While there seems to be some explanation about not re-using addresses once it has been used to spend, the set of scenarios are still not clear to me. I'd just like to post a simplified list of scenarios of what to do and not do with regards to addresses. Please correct any misunderstanding and I will update:
Scenario 1 - Creating a new receiving address and receive
Attach address A to Tangle
Receive 10 IOTA to Address A. (Result: Everything OK. Total of 10 IOTA)
Spend 5 IOTA from Address A (Result: Everything OK. The remaining 5 IOTA automatically gets moved to Address F.)
Spend 1 IOTA from address F (Result: Everything OK. The remaining 4 IOTA automatically gets moved to Address G.)
Receive 3 IOTA to Address A (Result: All your 3 IOTA in Address A are now at risk of being stolen. Instead, you should have created a new address to receive.)

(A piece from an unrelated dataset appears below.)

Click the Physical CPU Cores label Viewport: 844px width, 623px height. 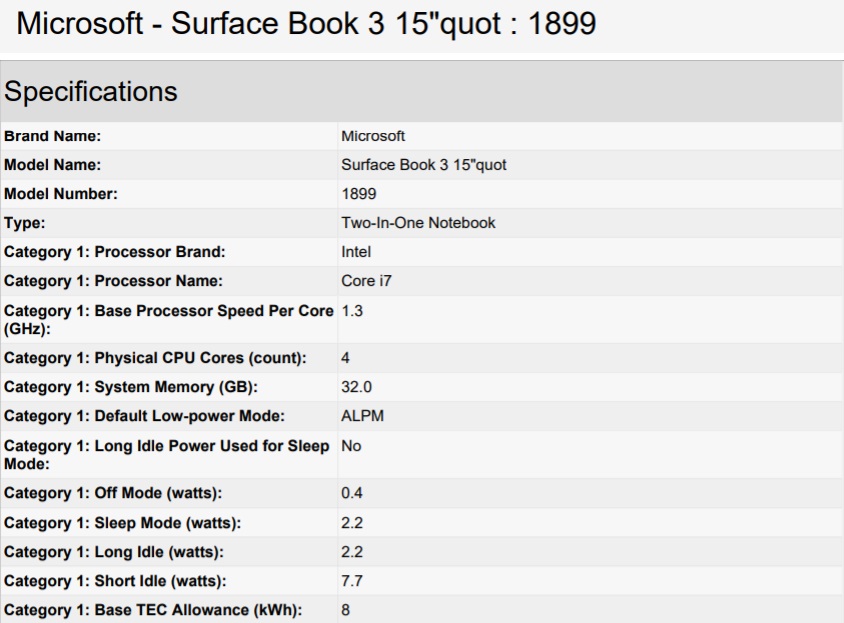pos(154,357)
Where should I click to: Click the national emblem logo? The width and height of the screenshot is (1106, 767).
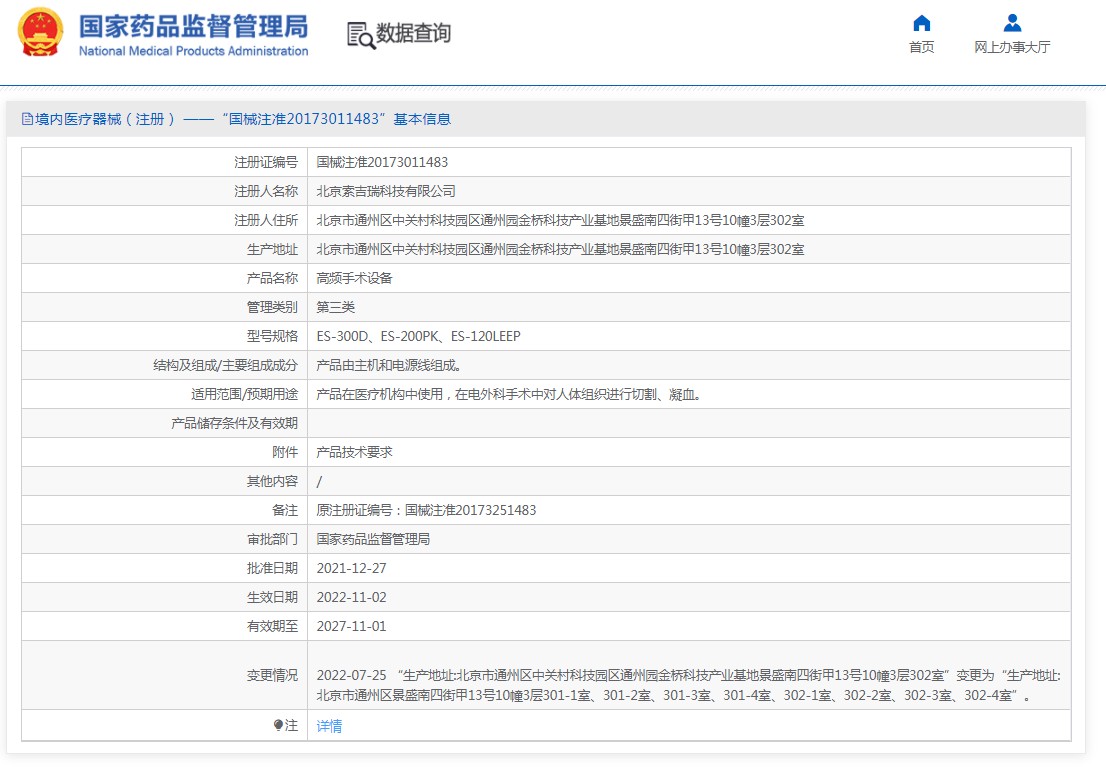pyautogui.click(x=41, y=32)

Scenario 2 - Creating a new receiving address (without attaching to tangle first) and receive
Receive 10 IOTA to Receiving Address B. (Result: Everything OK. Total of 10 IOTA)
Receive 20 IOTA to Receiving Address B. (Result: Everything OK. Total of 30 IOTA)
Receive 30 IOTA to Receiving Address B. (Result: Everything OK. Total of 60 IOTA)
Spend 58 IOTA from Address B. (Result: Everything OK. The remaining 2 IOTA automatically gets moved to Address Q.)
Spend 1 IOTA from Address Q. (Result: Everything OK. Total of 1 IOTA automatically gets moved to Address R.)
Receive 10 IOTA into Address R. (Result: Everything OK. Total IOTA is 11.)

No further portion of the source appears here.